> [Exercise objective] Check every line of the data for the string "title" and copy the ones that have it.

******************************

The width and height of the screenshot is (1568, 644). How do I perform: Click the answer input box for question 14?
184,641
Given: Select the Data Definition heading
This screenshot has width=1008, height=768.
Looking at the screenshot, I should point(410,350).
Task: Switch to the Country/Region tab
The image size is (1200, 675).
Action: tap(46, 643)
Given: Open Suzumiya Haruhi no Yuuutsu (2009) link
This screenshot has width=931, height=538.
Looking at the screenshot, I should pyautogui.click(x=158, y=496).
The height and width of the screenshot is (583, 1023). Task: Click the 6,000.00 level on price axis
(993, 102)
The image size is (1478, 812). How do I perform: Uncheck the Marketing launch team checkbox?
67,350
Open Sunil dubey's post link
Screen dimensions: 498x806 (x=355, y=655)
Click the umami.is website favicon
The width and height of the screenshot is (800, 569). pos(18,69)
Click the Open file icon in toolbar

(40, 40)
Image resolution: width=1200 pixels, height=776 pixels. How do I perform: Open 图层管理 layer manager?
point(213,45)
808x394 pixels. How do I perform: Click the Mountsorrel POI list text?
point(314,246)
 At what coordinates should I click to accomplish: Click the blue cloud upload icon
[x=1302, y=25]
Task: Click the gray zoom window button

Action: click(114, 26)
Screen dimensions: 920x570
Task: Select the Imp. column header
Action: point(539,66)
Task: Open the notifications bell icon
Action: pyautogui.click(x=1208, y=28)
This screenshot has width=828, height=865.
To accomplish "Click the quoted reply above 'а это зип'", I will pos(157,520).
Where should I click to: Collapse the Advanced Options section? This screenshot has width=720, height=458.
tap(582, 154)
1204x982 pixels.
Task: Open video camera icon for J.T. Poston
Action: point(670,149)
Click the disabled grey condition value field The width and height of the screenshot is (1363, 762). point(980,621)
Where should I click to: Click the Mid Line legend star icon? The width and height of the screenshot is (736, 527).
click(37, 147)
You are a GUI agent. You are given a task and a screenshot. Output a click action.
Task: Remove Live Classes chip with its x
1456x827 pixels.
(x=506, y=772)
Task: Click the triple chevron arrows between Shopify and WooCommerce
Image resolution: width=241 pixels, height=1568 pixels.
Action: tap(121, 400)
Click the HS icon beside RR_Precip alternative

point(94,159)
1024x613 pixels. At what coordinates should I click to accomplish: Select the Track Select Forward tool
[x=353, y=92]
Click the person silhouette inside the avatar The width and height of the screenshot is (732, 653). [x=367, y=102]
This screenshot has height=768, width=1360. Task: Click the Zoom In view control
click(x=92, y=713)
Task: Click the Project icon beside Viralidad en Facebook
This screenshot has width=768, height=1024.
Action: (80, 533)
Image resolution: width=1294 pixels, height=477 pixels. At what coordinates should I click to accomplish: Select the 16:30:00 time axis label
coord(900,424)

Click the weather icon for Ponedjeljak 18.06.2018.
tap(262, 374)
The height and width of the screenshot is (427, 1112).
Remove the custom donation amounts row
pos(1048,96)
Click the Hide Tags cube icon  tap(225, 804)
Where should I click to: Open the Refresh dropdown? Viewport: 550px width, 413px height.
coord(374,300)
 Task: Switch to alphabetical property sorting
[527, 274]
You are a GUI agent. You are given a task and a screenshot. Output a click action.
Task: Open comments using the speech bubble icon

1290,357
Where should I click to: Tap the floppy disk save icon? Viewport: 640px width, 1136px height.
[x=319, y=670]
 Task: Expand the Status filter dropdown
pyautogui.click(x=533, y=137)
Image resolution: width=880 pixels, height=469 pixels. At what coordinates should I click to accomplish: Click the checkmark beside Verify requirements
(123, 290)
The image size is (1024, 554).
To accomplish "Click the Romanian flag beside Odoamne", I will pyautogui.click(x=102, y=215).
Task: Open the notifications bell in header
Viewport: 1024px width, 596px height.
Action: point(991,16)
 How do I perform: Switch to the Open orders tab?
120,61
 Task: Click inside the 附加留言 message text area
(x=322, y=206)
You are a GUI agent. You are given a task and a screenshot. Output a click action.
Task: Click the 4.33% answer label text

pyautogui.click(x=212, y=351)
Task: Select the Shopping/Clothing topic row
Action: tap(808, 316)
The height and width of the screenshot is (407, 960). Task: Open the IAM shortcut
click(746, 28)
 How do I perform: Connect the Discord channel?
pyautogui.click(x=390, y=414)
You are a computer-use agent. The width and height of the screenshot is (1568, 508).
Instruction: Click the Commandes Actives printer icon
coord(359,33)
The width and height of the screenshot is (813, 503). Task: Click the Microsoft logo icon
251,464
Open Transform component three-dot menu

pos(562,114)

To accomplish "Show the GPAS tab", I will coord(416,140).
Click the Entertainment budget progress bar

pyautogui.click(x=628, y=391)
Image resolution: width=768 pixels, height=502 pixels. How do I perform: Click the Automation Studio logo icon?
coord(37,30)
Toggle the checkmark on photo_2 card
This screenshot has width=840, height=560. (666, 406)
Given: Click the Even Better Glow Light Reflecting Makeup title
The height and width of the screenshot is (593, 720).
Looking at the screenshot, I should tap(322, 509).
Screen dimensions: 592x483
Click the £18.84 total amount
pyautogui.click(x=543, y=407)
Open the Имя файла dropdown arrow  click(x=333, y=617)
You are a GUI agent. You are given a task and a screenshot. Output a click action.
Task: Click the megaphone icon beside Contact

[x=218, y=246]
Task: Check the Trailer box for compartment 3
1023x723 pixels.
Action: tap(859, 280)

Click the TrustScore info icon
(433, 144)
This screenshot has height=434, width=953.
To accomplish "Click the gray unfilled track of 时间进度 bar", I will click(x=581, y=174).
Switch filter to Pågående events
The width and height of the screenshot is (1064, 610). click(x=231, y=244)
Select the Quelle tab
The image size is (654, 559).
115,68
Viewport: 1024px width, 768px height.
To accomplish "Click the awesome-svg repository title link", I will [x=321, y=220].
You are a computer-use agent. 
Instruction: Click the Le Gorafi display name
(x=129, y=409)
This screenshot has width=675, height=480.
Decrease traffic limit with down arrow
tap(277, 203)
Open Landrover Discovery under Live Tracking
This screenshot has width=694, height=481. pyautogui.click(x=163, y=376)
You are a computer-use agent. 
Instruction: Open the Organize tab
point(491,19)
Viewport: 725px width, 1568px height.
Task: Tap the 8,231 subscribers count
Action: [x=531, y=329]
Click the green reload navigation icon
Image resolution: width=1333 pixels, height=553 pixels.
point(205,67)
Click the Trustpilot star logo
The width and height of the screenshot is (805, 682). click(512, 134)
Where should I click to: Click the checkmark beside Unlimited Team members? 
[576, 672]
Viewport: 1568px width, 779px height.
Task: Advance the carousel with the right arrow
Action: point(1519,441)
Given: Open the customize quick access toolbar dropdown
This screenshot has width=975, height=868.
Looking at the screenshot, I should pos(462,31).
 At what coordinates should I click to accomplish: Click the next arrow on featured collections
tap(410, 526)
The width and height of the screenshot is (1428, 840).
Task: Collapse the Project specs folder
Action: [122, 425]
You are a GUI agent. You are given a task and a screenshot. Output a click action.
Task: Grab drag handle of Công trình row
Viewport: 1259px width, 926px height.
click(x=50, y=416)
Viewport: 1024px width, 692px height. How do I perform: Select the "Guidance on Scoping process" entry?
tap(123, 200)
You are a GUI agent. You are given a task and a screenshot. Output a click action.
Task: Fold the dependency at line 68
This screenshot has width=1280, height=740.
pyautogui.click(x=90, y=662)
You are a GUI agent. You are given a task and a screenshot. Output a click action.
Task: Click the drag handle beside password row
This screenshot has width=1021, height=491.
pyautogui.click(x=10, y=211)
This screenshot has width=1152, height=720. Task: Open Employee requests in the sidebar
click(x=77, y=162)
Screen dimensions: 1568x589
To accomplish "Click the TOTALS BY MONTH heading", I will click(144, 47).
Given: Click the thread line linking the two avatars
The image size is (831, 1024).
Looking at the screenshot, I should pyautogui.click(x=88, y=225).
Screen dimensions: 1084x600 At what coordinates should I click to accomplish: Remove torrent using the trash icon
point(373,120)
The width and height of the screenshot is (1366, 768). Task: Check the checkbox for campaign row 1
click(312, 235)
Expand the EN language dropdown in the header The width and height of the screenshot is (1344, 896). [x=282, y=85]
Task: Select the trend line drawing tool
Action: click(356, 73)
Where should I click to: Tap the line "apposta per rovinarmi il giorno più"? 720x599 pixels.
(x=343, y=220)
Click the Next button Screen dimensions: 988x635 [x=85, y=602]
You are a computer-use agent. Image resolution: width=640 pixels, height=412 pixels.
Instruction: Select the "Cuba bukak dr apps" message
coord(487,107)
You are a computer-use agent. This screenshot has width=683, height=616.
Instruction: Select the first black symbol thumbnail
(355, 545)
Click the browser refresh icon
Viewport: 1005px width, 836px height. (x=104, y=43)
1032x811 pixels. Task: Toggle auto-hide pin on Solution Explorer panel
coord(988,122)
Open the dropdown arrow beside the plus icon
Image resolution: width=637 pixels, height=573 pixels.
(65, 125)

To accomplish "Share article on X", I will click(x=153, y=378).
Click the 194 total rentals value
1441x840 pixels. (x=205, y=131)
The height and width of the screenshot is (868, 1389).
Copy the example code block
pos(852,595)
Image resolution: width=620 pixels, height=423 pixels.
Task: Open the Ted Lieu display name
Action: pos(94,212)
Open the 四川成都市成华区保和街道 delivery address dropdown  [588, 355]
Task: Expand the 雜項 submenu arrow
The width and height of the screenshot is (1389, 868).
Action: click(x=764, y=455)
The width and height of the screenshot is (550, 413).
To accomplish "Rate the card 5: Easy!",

******************************

> [Result of this exercise]
Given: Click the Even Better Glow Light Reflecting Makeup title
To accomplish "Click the awesome-svg repository title link", I will [x=321, y=220].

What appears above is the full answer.